On the other hand if, as Judæo-Christian tradition has always insisted, "wasting the seed" by intrinsically sterile types of genital action violates that natural law to which all men, Jew and Gentile alike, have always had access by virtue of their very humanness, (cf. Rom. 1: 26-27; 2: 14), this will explain perfectly why Onan's sexual action in itself would be presented in Scripture as meriting a most severe divine judgment: it was a perverted act - one of life-suppressing lust. Indeed, over and above its prohibition by natural law, such deliberately sterilized pleasure-seeking could well have been discerned as a form of contravening one of the few divine precepts which already in that pre-Sinai tradition had been solemnly revealed - and repeated - in positive, verbal form: "Increase and multiply" (Gen. 1: 27-28; 9: 1).
By that logic, Catholic couples who deliberately evade the creational ordinance by engaging in "natural family planning" are morally equivalent to homosexuals.
The cumulative weight of the evidence - the structure and sexual explicitness of the text itself and the much greater severity of Onan's punishment than that prescribed for levirate marriage infringements in Deuteronomy 25: 5-6 - leads us to conclude that while Genesis 38: 9-10 very probably includes disapproval of Onan's lack of piety toward his deceased brother…
Now we have a backdoor admission that his motivations were relevant after all.
Thus, the traditional interpretation of this passage as a divinely revealed condemnation of contraceptive acts - not as a provision of mere posititve law (cultic or disciplinary) given temporarily for a specific ancient cultural context, but as a particular manifestation of that divine will for the entire human species which had been revealed through nature ever since the Creation - must be seen as supported by serious exegetical arguments.
i) Once more, the argument either proves too much or too little. If this is a "divinely revealed condemnation of contraceptive acts," then it also condemns the rhythm method.
ii) In addition, the text only refers to a male contraceptive technique. It says nothing about female contraceptives.
NB: The author acknowledges with sincere thanks the information, advice and criticism offered in the preparation of this article by Gerald C. Matatics, Professor of Sacred Scripture at Our Lady of Guadalupe Seminary, Elmhurst, Pennsylvania...
Ah, yes, Matatics–who is now a sedevacantist.
Good stuff there Steve,
ReplyDeleteDave has been aghast at my old post on The Sin of Onan as well (http://vanberean.blogspot.ca/2009/09/sin-of-onan.html).
Even claimed that I might be as "vitriolic" as yourself! Typical hyperbull from Dave.
Here is an excerpt of my old post-
Refusing to fertilize your sister-in-law is not necessarily a sin.
Onan was not required to fertilize her.
There was no commandment.
Yet Onan made a commitment.
A commitment to his sister-in-law. A commitment to his father.
A tacit commitment to his heavenly Father.
Yet what he gave his sister-in-law was mere incest. The progeny that he promised his father was a mere lie.
And his contemptuous spew was held in contempt by his heavenly Father.
Onan's contempt consumed him. Onan's procreation was pro-rouged. Onan's own creation was recused.
Now some may think that Onan's sin was that of masturbation. That getting his rocks off violated a boundary stone.
Yet, as the passage suggests- it was his intent, not his contents that were at issue here.
It was his heart, not his hand that was at issue here.
It was not his hand that was not right. It was his heart that was not right.
The Bible does not speak of masturbation as being sinful. It speaks of the heart as being sinful.
It does not speak of orgasm as being sinful. It speaks of orgies as being sinful.
But what puzzles me Steve, is the lack of attention given to Onan being disobedient to his father.
Of his failure to honor his father. And his malicious deceiving of his father. Indeed, of Onan sinning against his father. And by extension (not omission or emission), sinning against his heavenly father.
It puzzles me why verse 8 is virtually ignored in any serious exegesis?

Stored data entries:
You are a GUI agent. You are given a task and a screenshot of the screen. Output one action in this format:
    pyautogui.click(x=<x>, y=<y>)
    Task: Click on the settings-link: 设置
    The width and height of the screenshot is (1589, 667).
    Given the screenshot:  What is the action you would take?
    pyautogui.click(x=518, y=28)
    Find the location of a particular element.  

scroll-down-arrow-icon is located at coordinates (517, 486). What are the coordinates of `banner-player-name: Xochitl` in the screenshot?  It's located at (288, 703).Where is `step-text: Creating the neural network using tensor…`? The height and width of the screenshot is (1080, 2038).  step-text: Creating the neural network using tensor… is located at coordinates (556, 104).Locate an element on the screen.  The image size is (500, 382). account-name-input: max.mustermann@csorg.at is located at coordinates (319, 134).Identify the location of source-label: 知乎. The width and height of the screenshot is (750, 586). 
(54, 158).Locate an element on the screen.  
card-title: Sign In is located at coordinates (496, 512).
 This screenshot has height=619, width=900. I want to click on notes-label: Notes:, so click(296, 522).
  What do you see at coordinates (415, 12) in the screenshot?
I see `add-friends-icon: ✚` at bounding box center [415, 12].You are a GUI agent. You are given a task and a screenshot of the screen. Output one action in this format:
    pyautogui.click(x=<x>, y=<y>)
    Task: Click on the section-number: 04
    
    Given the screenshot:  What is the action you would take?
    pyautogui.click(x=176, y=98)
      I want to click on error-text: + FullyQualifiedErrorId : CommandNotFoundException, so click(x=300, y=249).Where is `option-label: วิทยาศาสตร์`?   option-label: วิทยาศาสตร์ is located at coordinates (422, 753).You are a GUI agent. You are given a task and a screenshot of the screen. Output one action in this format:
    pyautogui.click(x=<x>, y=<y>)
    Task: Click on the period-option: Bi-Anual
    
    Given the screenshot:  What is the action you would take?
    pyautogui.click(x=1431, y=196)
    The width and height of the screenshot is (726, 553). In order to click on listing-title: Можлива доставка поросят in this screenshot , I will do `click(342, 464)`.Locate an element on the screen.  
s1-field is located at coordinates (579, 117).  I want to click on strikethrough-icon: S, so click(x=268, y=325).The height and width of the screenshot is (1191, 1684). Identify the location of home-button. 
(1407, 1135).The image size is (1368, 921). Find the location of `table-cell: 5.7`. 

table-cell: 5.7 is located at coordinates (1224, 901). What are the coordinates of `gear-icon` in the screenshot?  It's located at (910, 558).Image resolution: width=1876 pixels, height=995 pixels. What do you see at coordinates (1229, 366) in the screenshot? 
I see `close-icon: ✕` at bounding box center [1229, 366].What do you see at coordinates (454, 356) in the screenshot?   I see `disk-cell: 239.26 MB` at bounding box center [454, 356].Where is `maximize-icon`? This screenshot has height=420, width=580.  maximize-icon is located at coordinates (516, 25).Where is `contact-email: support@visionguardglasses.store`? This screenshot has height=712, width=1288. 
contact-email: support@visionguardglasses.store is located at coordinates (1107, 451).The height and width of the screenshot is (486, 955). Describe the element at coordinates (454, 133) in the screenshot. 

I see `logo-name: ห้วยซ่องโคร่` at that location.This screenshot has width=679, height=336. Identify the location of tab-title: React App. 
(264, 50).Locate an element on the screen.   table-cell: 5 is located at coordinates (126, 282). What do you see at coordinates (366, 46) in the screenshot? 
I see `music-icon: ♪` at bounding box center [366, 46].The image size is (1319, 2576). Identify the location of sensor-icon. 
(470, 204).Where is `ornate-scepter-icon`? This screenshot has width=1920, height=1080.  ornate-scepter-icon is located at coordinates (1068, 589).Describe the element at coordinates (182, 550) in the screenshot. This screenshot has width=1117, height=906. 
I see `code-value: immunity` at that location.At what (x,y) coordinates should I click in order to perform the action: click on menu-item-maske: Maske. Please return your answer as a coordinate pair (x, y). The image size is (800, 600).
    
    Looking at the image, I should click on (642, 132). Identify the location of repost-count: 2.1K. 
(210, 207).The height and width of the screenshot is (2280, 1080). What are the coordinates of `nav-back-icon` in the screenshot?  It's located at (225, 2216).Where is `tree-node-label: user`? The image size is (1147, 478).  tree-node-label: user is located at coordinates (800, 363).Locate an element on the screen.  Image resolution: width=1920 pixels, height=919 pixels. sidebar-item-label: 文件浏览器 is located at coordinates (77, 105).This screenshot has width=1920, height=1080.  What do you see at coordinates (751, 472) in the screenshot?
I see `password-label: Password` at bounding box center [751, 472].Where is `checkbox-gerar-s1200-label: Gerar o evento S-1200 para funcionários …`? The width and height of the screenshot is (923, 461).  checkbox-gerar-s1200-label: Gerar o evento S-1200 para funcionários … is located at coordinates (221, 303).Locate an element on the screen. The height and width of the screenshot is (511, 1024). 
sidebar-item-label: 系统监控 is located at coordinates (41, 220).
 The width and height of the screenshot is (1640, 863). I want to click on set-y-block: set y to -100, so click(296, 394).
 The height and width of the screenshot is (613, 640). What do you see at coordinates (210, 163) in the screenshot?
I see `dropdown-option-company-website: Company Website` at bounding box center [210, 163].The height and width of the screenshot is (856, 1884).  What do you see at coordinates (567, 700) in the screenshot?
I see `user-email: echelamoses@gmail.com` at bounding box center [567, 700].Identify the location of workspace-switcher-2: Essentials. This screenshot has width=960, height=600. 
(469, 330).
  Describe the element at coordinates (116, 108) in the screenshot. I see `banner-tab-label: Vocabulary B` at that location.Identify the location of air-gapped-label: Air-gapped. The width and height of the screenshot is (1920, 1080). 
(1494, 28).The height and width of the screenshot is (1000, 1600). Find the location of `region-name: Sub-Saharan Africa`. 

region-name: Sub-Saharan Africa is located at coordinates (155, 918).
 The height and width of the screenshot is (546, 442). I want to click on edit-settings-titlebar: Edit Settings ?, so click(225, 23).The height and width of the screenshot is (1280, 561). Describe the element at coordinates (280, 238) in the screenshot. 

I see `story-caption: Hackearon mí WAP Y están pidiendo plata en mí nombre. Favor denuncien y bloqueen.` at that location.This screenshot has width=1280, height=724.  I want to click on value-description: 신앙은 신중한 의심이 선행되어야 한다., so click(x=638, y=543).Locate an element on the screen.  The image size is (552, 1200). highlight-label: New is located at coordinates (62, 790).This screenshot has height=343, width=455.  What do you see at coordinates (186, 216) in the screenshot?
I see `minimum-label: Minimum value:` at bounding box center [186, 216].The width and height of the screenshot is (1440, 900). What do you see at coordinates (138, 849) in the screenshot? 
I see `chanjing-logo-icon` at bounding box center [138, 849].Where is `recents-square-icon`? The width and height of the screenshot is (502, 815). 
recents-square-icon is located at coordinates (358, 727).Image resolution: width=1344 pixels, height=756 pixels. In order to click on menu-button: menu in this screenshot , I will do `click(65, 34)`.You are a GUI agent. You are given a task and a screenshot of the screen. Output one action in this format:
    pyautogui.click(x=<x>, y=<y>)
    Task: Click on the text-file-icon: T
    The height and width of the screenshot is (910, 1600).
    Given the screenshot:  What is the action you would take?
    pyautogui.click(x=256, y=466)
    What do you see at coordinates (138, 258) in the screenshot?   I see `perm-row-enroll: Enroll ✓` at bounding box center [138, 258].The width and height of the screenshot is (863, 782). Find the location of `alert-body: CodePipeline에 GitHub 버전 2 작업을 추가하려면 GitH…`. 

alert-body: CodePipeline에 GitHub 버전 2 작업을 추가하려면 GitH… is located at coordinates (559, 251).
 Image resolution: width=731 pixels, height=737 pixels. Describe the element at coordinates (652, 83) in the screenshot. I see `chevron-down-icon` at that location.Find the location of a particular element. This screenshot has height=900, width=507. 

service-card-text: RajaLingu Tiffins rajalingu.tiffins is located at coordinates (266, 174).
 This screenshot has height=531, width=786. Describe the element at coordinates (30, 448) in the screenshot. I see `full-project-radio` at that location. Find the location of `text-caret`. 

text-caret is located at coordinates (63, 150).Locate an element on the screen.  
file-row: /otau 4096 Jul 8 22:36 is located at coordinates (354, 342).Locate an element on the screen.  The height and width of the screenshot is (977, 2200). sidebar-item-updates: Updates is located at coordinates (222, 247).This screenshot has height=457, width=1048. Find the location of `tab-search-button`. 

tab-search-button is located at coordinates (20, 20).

Exercise:
Answer these questions on the text on Onan above:
1. What position is Gerald C. Matatics said to hold, and at which seminary?
2. Which Deuteronomy passage is cited for levirate marriage infringements?
3. Which verse does the commenter say is virtually ignored in any serious exegesis?

Exercise solution:
1. Professor of Sacred Scripture at Our Lady of Guadalupe Seminary, Elmhurst, Pennsylvania.
2. Deuteronomy 25: 5-6.
3. Verse 8.